======== Passage ========

People have a unique propensity to invest in others’ wellbeing. This tendency to give back is not necessarily something we come by naturally; rather, we build it through habit and practice. Just like most of our habits, our serving habits begin to take shape during childhood based on what we see, talk about, and do. It’s crucial that you take advantage of this stage in your kids’ lives to encourage them to be as charitable as possible. If you’d like to learn more, read our step-by-step guide on how to teach kids to give back to their community.
Foster Empathy in Conversation
Starting when your kids are young, make space for important conversations that will build their tendency towards empathy. Kids’ worlds are naturally very small early on—little bigger than their home and their families—and broadening it early helps them keep other people in mind.
Talk About Other People
Start this broadening by talking about other people with your kids. This may seem simple, but it’s surprising how little parents do this. Try to talk about how people around you are doing, and if appropriate, mention difficulties they may be going through. This could look like talking about a neighbor who is going through a foreclosure or giving your kids some insight into family members’ health issues. Of course, only discuss age-appropriate topics. Your five-year-old may not react well to hearing the details of their grandparent’s health struggle, for example. But in general, turning your kids’ attentions towards other people will slowly make a focus on others reflexive and prevent a habit of selfishness.
Read Books with Diverse Characters
One way to avoid the starkness of difficult, real-world issues is to introduce them through literature meant for kids. Stories written by authors from a minority community, with unconventional characters, are excellent for getting kids to consider other kinds of people they wouldn’t have a chance to meet otherwise. Books give parents a tool for creating bridges that use kids’ own language to ease them into caring for others. The best thing about using books is that this can easily become an activity they take charge of, picking their own books and reading entire series that add to their perspective.
Talk About Difficult Issues & Encourage Questions
As they read and you turn their attention towards others, don’t shy away from the tough conversations if they’re ready to hear more. As your children get older and more mature, they reach a point when you can be more straightforward with them. That said, as the parent you still have the power to address societal issues such as racism, violence, and mental illness in your own tailored words.
Additionally, it’s natural that, as they get a grasp of the world, they’ll be curious why things work the way they do. When they ask why that man is walking with a grocery cart, take that opportunity to increase their compassion by thoughtfully explaining what may be happening in his life. Perhaps most importantly, applaud them for asking a question. Rewarding their focus on others will inspire them to get involved in their community as they grow.

======== Dataset excerpts ========

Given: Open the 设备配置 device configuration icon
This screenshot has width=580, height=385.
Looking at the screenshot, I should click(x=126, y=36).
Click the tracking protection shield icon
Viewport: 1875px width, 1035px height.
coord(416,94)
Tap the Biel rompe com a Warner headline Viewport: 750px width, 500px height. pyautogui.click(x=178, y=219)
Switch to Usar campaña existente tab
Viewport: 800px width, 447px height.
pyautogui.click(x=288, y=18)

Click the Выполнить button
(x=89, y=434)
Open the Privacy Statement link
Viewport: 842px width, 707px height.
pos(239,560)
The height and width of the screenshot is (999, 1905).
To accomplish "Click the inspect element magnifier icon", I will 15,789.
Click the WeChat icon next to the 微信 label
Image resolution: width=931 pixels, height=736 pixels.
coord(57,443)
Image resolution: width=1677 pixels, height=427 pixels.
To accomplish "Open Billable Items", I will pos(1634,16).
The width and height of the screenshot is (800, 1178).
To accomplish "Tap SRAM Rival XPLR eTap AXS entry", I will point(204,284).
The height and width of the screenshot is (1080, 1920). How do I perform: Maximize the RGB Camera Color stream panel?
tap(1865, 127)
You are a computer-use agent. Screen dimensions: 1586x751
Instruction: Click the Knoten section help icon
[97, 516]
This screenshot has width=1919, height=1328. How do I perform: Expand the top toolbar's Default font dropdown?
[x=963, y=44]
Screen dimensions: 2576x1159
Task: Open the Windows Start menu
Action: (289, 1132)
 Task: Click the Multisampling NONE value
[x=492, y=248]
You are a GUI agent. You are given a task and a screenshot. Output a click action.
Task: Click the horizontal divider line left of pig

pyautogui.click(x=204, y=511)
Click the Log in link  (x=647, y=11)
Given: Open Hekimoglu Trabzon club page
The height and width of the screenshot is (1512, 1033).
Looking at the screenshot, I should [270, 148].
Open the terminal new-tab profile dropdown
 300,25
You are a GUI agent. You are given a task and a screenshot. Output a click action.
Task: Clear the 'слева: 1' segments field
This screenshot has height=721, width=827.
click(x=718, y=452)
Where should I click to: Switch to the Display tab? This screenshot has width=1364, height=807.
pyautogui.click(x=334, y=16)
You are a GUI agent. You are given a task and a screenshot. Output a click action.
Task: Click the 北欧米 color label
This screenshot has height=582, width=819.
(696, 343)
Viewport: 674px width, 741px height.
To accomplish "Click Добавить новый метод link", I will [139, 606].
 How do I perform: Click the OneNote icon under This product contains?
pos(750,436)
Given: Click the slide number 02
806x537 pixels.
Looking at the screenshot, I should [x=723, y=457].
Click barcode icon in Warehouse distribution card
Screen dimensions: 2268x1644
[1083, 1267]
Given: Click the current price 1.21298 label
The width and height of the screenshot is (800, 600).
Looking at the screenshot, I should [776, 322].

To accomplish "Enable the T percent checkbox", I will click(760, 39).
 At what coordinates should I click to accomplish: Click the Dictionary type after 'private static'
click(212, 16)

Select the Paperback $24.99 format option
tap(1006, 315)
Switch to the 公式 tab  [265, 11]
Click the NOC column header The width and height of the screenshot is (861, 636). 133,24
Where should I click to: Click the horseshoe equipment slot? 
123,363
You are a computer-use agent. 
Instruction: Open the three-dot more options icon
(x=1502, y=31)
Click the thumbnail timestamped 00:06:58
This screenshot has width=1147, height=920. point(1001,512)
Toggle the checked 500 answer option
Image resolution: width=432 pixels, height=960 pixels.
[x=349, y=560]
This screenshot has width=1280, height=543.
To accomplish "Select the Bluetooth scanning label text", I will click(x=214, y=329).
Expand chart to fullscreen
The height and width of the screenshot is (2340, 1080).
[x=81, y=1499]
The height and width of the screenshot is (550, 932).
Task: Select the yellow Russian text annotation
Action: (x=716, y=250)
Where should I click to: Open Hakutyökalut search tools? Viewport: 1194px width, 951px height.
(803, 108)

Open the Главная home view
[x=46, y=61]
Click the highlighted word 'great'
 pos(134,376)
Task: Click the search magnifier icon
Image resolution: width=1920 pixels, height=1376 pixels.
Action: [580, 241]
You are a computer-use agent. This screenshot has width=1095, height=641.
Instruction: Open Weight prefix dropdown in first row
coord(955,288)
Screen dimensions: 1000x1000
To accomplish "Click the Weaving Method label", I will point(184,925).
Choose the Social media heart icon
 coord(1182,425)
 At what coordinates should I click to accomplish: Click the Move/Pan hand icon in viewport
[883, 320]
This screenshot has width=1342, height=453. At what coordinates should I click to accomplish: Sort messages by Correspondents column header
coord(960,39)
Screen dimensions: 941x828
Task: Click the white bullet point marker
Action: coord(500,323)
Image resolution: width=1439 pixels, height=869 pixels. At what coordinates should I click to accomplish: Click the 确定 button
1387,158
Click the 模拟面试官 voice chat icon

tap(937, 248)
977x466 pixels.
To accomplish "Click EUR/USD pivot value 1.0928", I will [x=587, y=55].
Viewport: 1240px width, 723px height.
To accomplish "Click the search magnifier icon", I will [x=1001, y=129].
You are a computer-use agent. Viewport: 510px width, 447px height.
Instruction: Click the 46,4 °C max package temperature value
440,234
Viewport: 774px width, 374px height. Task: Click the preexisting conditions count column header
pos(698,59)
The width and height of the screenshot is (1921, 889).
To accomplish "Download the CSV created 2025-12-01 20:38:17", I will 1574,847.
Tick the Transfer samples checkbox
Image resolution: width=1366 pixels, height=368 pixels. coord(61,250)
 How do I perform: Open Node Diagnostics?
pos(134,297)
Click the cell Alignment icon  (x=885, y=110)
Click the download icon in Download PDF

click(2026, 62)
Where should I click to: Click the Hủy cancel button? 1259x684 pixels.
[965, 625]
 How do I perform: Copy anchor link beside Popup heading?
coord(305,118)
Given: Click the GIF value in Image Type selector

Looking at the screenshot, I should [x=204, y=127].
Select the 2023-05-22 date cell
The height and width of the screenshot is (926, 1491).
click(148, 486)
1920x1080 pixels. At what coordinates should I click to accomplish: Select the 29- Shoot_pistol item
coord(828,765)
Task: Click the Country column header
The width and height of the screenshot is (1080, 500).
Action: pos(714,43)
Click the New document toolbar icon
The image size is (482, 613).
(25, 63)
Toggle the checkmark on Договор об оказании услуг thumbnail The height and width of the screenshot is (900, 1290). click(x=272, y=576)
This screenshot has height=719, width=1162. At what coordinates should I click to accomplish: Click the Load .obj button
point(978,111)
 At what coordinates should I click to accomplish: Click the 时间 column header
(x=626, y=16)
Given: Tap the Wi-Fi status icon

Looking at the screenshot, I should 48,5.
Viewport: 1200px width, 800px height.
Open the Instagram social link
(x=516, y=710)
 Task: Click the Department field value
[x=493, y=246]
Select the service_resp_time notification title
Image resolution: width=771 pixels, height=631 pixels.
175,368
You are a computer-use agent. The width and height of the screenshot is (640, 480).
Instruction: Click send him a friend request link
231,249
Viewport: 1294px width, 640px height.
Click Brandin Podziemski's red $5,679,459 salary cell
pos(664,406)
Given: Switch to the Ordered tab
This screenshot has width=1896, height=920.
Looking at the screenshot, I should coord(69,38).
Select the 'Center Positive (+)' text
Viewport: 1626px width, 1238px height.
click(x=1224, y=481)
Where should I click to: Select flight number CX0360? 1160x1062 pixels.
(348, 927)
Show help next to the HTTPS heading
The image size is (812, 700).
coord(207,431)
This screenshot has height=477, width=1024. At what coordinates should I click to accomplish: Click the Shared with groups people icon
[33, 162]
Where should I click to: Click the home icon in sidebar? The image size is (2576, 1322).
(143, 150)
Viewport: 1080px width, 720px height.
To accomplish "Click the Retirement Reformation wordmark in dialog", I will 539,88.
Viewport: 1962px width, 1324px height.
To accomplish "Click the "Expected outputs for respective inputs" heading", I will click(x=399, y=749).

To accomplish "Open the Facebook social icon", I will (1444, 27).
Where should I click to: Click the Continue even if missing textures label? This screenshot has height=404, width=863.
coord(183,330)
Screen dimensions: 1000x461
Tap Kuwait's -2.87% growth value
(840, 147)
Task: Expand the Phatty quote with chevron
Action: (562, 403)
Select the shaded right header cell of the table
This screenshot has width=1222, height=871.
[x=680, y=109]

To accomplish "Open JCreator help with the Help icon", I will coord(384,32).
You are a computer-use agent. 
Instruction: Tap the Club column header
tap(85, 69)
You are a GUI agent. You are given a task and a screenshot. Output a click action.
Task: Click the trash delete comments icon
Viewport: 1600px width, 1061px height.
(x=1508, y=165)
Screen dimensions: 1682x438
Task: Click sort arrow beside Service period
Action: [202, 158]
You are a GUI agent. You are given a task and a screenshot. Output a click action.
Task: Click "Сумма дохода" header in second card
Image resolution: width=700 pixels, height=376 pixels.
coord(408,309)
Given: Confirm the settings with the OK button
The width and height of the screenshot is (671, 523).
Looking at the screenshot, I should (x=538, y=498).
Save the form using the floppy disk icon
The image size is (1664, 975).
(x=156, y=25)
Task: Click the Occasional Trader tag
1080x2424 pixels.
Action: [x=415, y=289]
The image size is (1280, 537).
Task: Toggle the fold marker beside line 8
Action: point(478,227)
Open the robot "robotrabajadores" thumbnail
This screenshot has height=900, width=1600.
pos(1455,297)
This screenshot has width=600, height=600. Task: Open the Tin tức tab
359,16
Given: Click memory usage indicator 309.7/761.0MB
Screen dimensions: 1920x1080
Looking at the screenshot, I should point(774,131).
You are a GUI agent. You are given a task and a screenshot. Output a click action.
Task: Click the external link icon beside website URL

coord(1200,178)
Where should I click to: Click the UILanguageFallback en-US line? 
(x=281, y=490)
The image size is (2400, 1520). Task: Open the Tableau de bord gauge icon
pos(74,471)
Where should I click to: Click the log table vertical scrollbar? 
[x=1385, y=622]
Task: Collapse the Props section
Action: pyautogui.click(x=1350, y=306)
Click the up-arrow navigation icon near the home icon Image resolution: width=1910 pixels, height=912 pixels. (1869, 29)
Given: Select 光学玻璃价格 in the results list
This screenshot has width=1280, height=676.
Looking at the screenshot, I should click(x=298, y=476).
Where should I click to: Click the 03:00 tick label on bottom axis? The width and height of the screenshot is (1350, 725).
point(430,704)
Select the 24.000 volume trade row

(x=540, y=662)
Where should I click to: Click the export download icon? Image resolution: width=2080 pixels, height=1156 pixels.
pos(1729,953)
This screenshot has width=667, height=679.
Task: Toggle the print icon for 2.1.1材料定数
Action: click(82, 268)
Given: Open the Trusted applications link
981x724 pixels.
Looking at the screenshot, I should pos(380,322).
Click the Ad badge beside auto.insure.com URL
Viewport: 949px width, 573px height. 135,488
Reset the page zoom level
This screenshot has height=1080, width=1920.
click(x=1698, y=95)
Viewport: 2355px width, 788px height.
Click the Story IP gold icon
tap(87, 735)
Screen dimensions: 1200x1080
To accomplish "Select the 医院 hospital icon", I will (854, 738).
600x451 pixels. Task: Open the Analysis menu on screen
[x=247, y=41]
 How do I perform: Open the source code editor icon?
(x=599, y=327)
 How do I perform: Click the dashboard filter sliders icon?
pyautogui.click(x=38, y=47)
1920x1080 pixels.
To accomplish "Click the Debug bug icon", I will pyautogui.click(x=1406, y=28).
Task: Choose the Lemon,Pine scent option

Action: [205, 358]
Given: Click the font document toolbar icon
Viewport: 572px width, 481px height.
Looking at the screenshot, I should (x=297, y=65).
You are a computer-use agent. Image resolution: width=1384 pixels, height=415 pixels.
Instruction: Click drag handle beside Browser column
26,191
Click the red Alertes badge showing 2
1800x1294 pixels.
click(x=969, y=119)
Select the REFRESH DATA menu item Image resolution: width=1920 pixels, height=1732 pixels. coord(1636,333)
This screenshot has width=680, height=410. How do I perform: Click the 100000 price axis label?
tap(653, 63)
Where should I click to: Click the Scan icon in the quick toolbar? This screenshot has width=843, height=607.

========

> _What to work on_:
a: For each statement below, say whether it agrees with the guide on teaching kids to give back, answering yes or no and quoting the guide's deciding words. (i) The tendency to give back is something people have naturally. (ii) Reading books can become an activity that kids take charge of. (iii) Parents should applaud children for asking a question.
b: List every section heading in the guide on teaching kids to give back.
The listing after the guide is separate material.

> _Solved problems_:
a:
(i) No: "This tendency to give back is not necessarily something we come by naturally; rather, we build it through habit and practice."
(ii) Yes: "this can easily become an activity they take charge of"
(iii) Yes: "applaud them for asking a question."

b:
Foster Empathy in Conversation
Talk About Other People
Read Books with Diverse Characters
Talk About Difficult Issues & Encourage Questions